In 1993, while Nintendo’s Super Nintendo and Sega’s Genesis were duking it out for supremacy, Atari stepped back into the home console market after six years of going silent. With the Super Nintendo and Sega Genesis, we were told that more “bits” were better and although most of us were children and didn’t even know what a bit was, we knew the bigger the number, the better the system. Atari took an interesting concept and way over estimated their security in an all out war between the big two consoles of that year, creating one of the worst console failures in gaming history.
The SNES and Genesis were both 16-bit systems, the graphics and sound were vastly enhanced over the NES and Master System, but Atari was already hard at work on 32-bit (Panther) and a 64-bit (Jaguar) consoles. Somewhere along the line the Panther was scrapped and the Jaguar pounced into position to be Atari’s comeback that would not only put them back into the home console market, but also on the lips and minds of gamers everywhere. With everything in place, Atari tested the Jaguar in select markets in the United States, obviously things went well as they decided to widen the release and thus the Atari Jaguar was launched!
The Atari Jaguar boasted 64-bits, which was four times that of any console on the market.
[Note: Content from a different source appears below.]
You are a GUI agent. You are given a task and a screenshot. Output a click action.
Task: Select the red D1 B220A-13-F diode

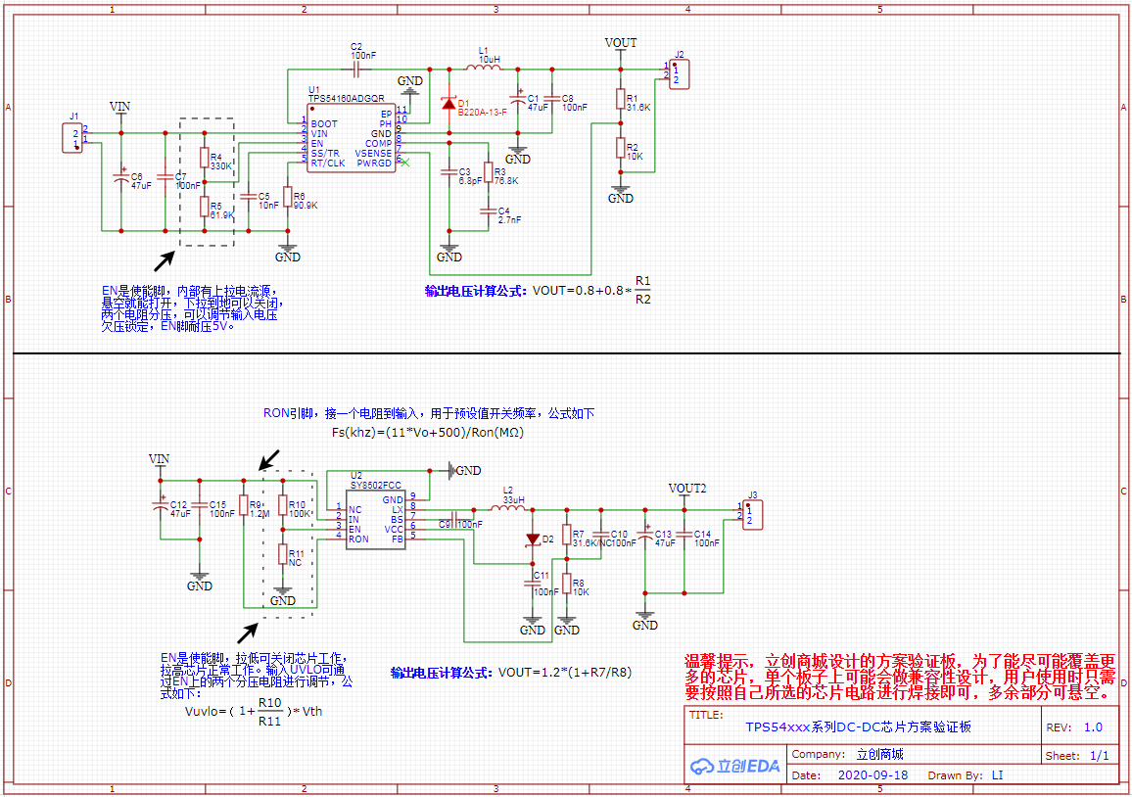point(449,103)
Atari must have hoped that the larger number would garner gamer’s attention, but sadly it never caught the attention of the game makers. The Atari Jaguar did have big titles such as: DOOM, Wolfenstein 3D, Bubsy and NBA Jam TE, as well as a slew of other great titles for the system, but most of them didn’t look much different than the SNES and Genesis versions. Many gamers felt that they already had a system that would play these games and more, so there was no need to purchase another system, simply based on it’s numerical optimism.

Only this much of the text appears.